§ What is needed
These records contain pictures, which must be left out; copy exactly the lines from the one with "This screenshot has width=809, height=514." up to and including the one with "The height and".

=== Begin Enclosure ===

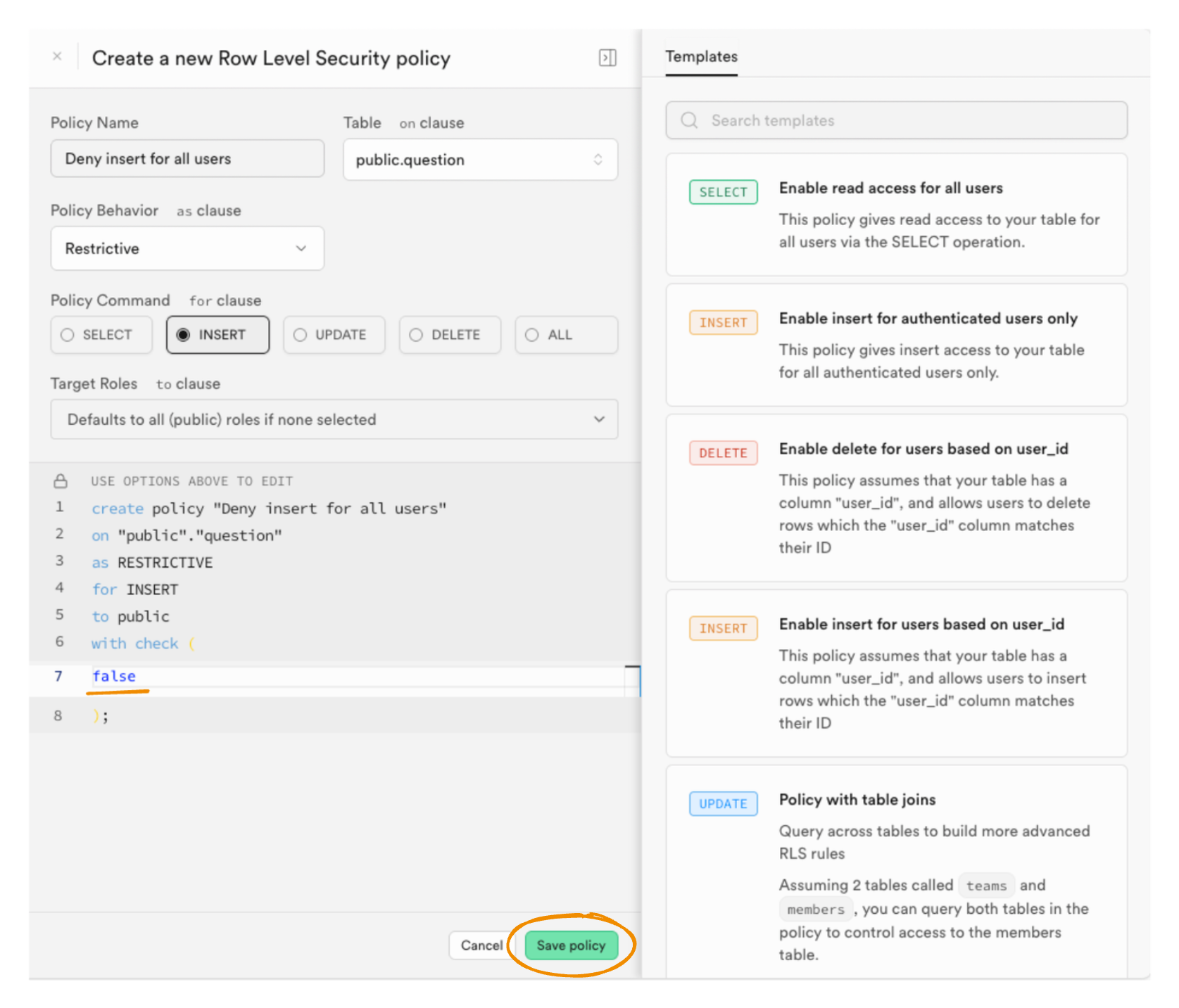Select the DELETE policy command radio
1179x1008 pixels.
449,335
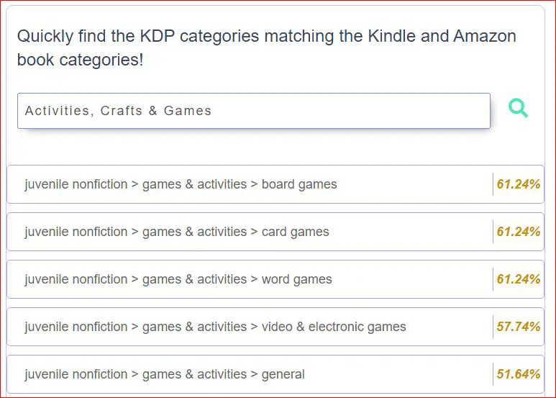Click the 51.64% match percentage
Viewport: 556px width, 398px height.
(519, 374)
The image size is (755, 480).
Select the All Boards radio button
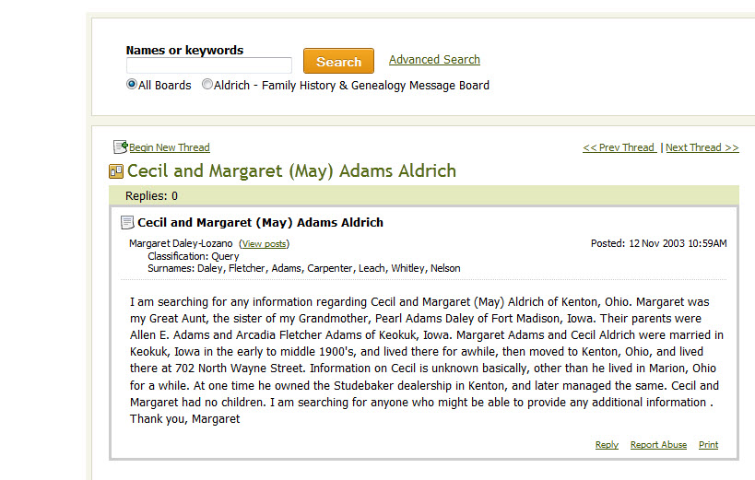pyautogui.click(x=132, y=84)
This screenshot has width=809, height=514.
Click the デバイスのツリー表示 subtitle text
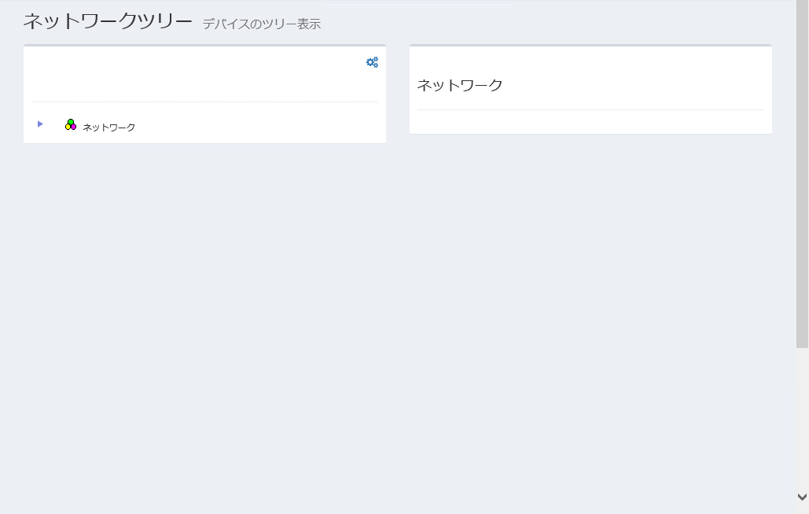(x=261, y=24)
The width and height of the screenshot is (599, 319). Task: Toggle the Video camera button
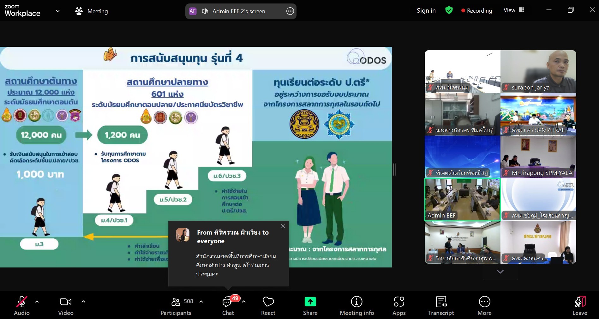click(x=66, y=305)
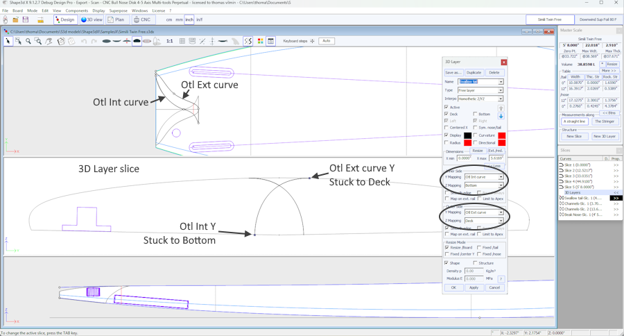Click the Plan view button
Viewport: 624px width, 336px height.
point(116,19)
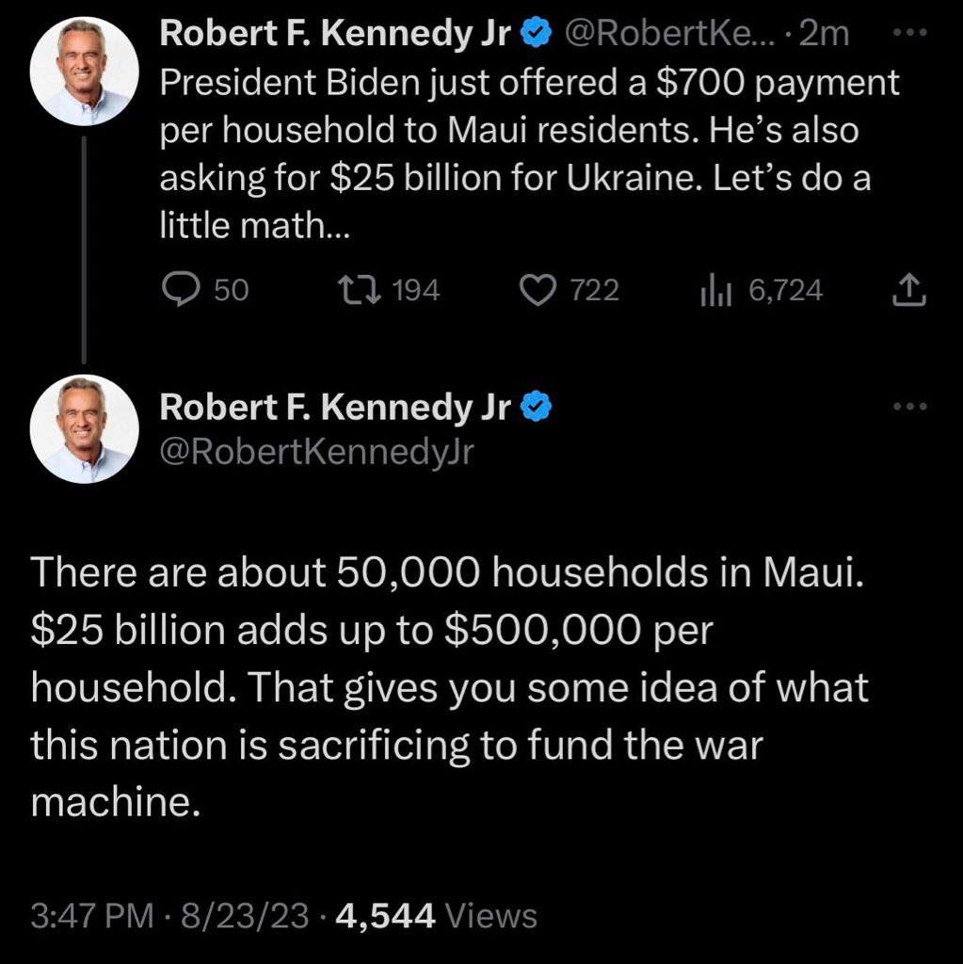Like the tweet using the heart icon
Screen dimensions: 963x964
coord(540,291)
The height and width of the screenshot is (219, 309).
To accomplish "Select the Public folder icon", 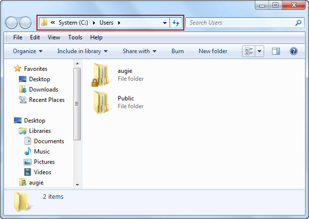I will coord(102,102).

=== End Enclosure ===

§ Result below
This screenshot has width=809, height=514.
Click the デバイスのツリー表示 subtitle text
(x=261, y=24)
The width and height of the screenshot is (599, 319). Task: Toggle the Video camera button
click(x=66, y=305)
Click the Plan view button
Viewport: 624px width, 336px height.
point(116,19)
Like the tweet using the heart icon
Screen dimensions: 963x964
coord(540,291)
The height and width of the screenshot is (219, 309).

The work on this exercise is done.